* [What to work on] Reproduce the items without any changes, from the start of the items through the line that contains "The image size is (1512, 803).".

--- begin Provided entries ---

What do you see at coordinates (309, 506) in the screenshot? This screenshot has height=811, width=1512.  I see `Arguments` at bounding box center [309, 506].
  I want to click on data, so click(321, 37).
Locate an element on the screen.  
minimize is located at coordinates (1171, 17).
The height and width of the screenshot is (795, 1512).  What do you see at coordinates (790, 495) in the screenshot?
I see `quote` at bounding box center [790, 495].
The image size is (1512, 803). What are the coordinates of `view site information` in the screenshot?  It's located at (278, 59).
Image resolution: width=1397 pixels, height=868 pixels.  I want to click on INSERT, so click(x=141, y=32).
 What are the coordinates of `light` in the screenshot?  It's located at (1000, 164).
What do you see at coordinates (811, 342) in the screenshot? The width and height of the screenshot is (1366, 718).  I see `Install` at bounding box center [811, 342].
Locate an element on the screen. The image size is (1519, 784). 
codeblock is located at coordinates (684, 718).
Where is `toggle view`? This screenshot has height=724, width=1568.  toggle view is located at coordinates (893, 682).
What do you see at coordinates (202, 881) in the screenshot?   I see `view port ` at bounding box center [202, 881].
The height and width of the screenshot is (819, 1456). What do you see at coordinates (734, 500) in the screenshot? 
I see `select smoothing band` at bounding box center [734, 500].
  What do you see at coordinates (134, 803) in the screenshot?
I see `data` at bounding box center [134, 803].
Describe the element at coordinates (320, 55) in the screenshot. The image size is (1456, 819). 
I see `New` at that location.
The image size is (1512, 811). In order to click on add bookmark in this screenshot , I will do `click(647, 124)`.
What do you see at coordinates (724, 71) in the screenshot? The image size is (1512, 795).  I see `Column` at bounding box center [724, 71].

--- end Provided entries ---

* [Finished task]
What do you see at coordinates (309, 506) in the screenshot? This screenshot has height=811, width=1512.  I see `Arguments` at bounding box center [309, 506].
  I want to click on data, so click(321, 37).
Locate an element on the screen.  
minimize is located at coordinates (1171, 17).
The height and width of the screenshot is (795, 1512).  What do you see at coordinates (790, 495) in the screenshot?
I see `quote` at bounding box center [790, 495].
The image size is (1512, 803). What are the coordinates of `view site information` in the screenshot?  It's located at (278, 59).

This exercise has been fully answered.